§ **Data**:
--------------------------------

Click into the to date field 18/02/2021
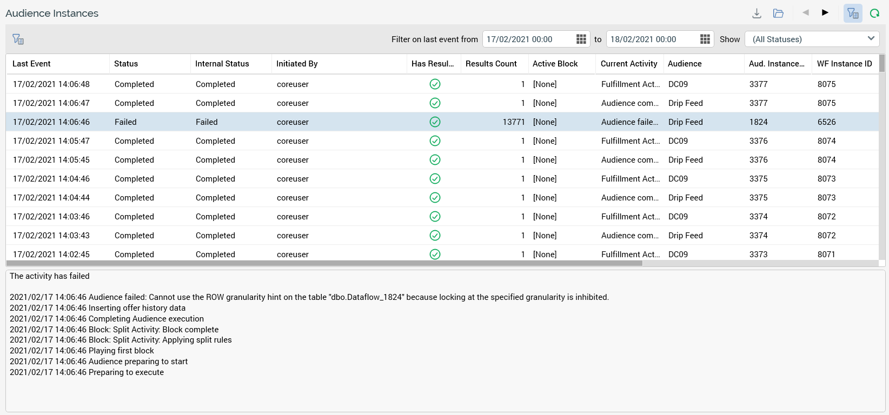Viewport: 889px width, 415px height. coord(651,39)
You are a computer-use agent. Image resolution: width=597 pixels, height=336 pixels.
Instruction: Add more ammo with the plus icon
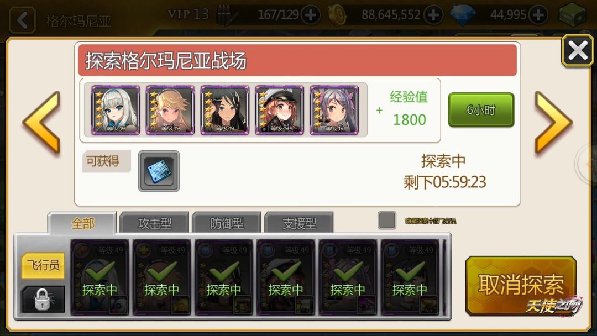[310, 15]
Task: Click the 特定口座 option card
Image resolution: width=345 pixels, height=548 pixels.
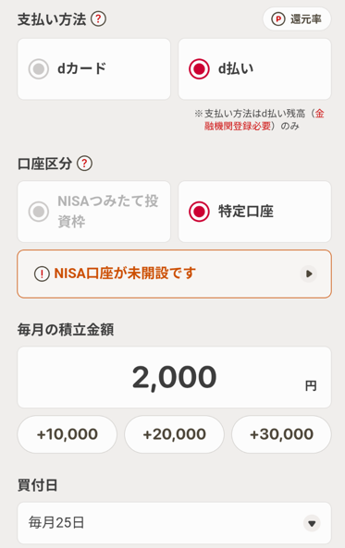Action: pos(254,212)
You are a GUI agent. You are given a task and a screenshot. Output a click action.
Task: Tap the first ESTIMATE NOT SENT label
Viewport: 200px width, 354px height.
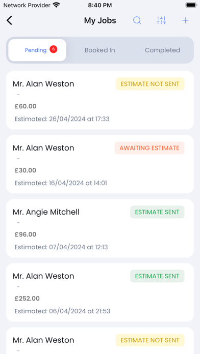pyautogui.click(x=150, y=84)
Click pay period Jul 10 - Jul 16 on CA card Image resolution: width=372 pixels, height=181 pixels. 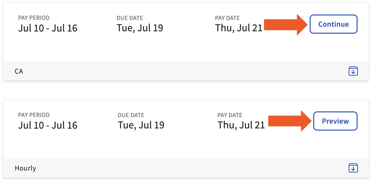(x=48, y=28)
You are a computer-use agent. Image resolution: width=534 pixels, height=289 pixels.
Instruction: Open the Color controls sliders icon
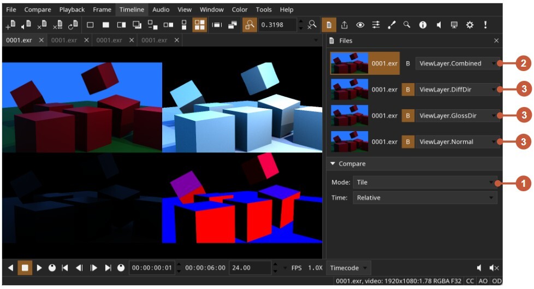tap(376, 25)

--------------------------------

§ **Task item**:
Only the lines from the one containing "Instruction: Open the" through the end of the records should be copied, exactly and with both ends included; the pictures should not.

§ **Task response**:
Instruction: Open the Color controls sliders icon
tap(376, 25)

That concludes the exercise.